> INFORMATION PROVIDED
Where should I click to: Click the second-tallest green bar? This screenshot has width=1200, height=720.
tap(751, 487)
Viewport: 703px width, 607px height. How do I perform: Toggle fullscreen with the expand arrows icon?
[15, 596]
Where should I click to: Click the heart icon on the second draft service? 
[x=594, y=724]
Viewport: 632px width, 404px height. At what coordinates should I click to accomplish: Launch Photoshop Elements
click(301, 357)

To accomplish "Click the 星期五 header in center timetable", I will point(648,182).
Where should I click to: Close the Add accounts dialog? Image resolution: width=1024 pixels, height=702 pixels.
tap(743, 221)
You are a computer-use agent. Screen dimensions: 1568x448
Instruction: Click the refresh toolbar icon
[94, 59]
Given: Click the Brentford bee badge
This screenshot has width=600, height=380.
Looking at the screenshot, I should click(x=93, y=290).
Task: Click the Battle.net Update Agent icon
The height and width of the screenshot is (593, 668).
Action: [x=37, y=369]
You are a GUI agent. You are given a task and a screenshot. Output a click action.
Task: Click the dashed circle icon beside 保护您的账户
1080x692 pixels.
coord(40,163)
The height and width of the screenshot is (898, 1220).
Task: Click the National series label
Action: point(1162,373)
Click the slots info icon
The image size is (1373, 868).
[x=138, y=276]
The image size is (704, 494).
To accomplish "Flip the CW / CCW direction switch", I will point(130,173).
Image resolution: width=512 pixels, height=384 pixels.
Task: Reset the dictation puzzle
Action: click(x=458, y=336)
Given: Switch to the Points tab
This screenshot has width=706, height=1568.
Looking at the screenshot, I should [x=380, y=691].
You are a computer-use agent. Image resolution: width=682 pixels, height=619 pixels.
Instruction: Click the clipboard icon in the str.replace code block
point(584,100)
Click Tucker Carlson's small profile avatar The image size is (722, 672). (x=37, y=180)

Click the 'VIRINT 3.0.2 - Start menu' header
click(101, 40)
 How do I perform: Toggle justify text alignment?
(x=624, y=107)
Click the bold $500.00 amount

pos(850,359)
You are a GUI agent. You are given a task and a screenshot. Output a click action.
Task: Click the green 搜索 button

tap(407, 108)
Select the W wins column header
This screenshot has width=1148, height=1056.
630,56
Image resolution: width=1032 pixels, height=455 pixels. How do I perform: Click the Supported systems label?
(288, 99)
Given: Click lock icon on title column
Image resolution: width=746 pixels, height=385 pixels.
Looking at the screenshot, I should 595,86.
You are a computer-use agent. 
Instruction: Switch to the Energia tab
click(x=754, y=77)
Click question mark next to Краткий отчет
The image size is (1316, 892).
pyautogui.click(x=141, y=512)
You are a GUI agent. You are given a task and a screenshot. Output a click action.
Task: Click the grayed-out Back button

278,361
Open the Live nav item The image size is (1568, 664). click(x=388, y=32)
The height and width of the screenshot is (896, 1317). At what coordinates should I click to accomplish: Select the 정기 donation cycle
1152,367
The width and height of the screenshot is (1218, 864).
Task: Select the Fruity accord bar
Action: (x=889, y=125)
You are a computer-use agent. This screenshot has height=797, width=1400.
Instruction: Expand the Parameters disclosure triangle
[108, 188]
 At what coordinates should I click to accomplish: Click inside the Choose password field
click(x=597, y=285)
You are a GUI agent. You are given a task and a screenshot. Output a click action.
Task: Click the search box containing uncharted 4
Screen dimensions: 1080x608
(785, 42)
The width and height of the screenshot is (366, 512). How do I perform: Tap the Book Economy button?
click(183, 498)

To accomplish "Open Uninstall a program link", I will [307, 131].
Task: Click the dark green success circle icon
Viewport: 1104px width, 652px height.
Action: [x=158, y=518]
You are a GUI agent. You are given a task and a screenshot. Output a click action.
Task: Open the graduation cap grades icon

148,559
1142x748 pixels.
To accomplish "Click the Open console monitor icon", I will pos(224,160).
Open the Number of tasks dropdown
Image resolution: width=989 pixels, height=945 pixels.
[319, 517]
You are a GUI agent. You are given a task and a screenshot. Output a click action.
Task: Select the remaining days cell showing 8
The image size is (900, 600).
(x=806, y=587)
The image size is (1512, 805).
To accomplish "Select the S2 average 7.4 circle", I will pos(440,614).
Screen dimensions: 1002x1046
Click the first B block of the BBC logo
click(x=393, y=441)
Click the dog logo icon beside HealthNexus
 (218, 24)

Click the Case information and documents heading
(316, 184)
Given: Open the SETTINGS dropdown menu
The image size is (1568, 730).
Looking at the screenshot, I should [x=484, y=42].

> EXERCISE INSTRUCTIONS
The whole listing, word for word, is the required answer.

> RESPONSE TO THIS EXERCISE
Where should I click to: Click the second-tallest green bar? This screenshot has width=1200, height=720.
tap(751, 487)
Viewport: 703px width, 607px height. How do I perform: Toggle fullscreen with the expand arrows icon?
[15, 596]
Where should I click to: Click the heart icon on the second draft service? 
[x=594, y=724]
Viewport: 632px width, 404px height. At what coordinates should I click to accomplish: Launch Photoshop Elements
click(301, 357)

To accomplish "Click the 星期五 header in center timetable", I will point(648,182).
Where should I click to: Close the Add accounts dialog? Image resolution: width=1024 pixels, height=702 pixels.
tap(743, 221)
You are a computer-use agent. Screen dimensions: 1568x448
Instruction: Click the refresh toolbar icon
[94, 59]
Given: Click the Brentford bee badge
This screenshot has width=600, height=380.
Looking at the screenshot, I should click(x=93, y=290).
Task: Click the Battle.net Update Agent icon
The height and width of the screenshot is (593, 668).
Action: [x=37, y=369]
You are a GUI agent. You are given a task and a screenshot. Output a click action.
Task: Click the dashed circle icon beside 保护您的账户
1080x692 pixels.
coord(40,163)
The height and width of the screenshot is (898, 1220).
Task: Click the National series label
Action: point(1162,373)
Click the slots info icon
The image size is (1373, 868).
[x=138, y=276]
The image size is (704, 494).
To accomplish "Flip the CW / CCW direction switch", I will point(130,173).
Image resolution: width=512 pixels, height=384 pixels.
Task: Reset the dictation puzzle
Action: click(x=458, y=336)
Given: Switch to the Points tab
This screenshot has width=706, height=1568.
Looking at the screenshot, I should [x=380, y=691].
You are a computer-use agent. Image resolution: width=682 pixels, height=619 pixels.
Instruction: Click the clipboard icon in the str.replace code block
point(584,100)
Click Tucker Carlson's small profile avatar The image size is (722, 672). (x=37, y=180)

Click the 'VIRINT 3.0.2 - Start menu' header
click(101, 40)
 How do I perform: Toggle justify text alignment?
(x=624, y=107)
Click the bold $500.00 amount

pos(850,359)
You are a GUI agent. You are given a task and a screenshot. Output a click action.
Task: Click the green 搜索 button

tap(407, 108)
Select the W wins column header
This screenshot has width=1148, height=1056.
630,56
Image resolution: width=1032 pixels, height=455 pixels. How do I perform: Click the Supported systems label?
(288, 99)
Given: Click lock icon on title column
Image resolution: width=746 pixels, height=385 pixels.
Looking at the screenshot, I should 595,86.
You are a computer-use agent. 
Instruction: Switch to the Energia tab
click(x=754, y=77)
Click question mark next to Краткий отчет
The image size is (1316, 892).
pyautogui.click(x=141, y=512)
You are a GUI agent. You are given a task and a screenshot. Output a click action.
Task: Click the grayed-out Back button

278,361
Open the Live nav item The image size is (1568, 664). click(x=388, y=32)
The height and width of the screenshot is (896, 1317). At what coordinates should I click to accomplish: Select the 정기 donation cycle
1152,367
The width and height of the screenshot is (1218, 864).
Task: Select the Fruity accord bar
Action: (x=889, y=125)
You are a computer-use agent. This screenshot has height=797, width=1400.
Instruction: Expand the Parameters disclosure triangle
[108, 188]
 At what coordinates should I click to accomplish: Click inside the Choose password field
click(x=597, y=285)
You are a GUI agent. You are given a task and a screenshot. Output a click action.
Task: Click the search box containing uncharted 4
Screen dimensions: 1080x608
(785, 42)
The width and height of the screenshot is (366, 512). How do I perform: Tap the Book Economy button?
click(183, 498)

To accomplish "Open Uninstall a program link", I will [307, 131].
Task: Click the dark green success circle icon
Viewport: 1104px width, 652px height.
Action: [x=158, y=518]
You are a GUI agent. You are given a task and a screenshot. Output a click action.
Task: Open the graduation cap grades icon

148,559
1142x748 pixels.
To accomplish "Click the Open console monitor icon", I will pos(224,160).
Open the Number of tasks dropdown
Image resolution: width=989 pixels, height=945 pixels.
[319, 517]
You are a GUI agent. You are given a task and a screenshot. Output a click action.
Task: Select the remaining days cell showing 8
The image size is (900, 600).
(x=806, y=587)
The image size is (1512, 805).
To accomplish "Select the S2 average 7.4 circle", I will pos(440,614).
Screen dimensions: 1002x1046
Click the first B block of the BBC logo
click(x=393, y=441)
Click the dog logo icon beside HealthNexus
 (218, 24)

Click the Case information and documents heading
(316, 184)
Given: Open the SETTINGS dropdown menu
The image size is (1568, 730).
Looking at the screenshot, I should [x=484, y=42].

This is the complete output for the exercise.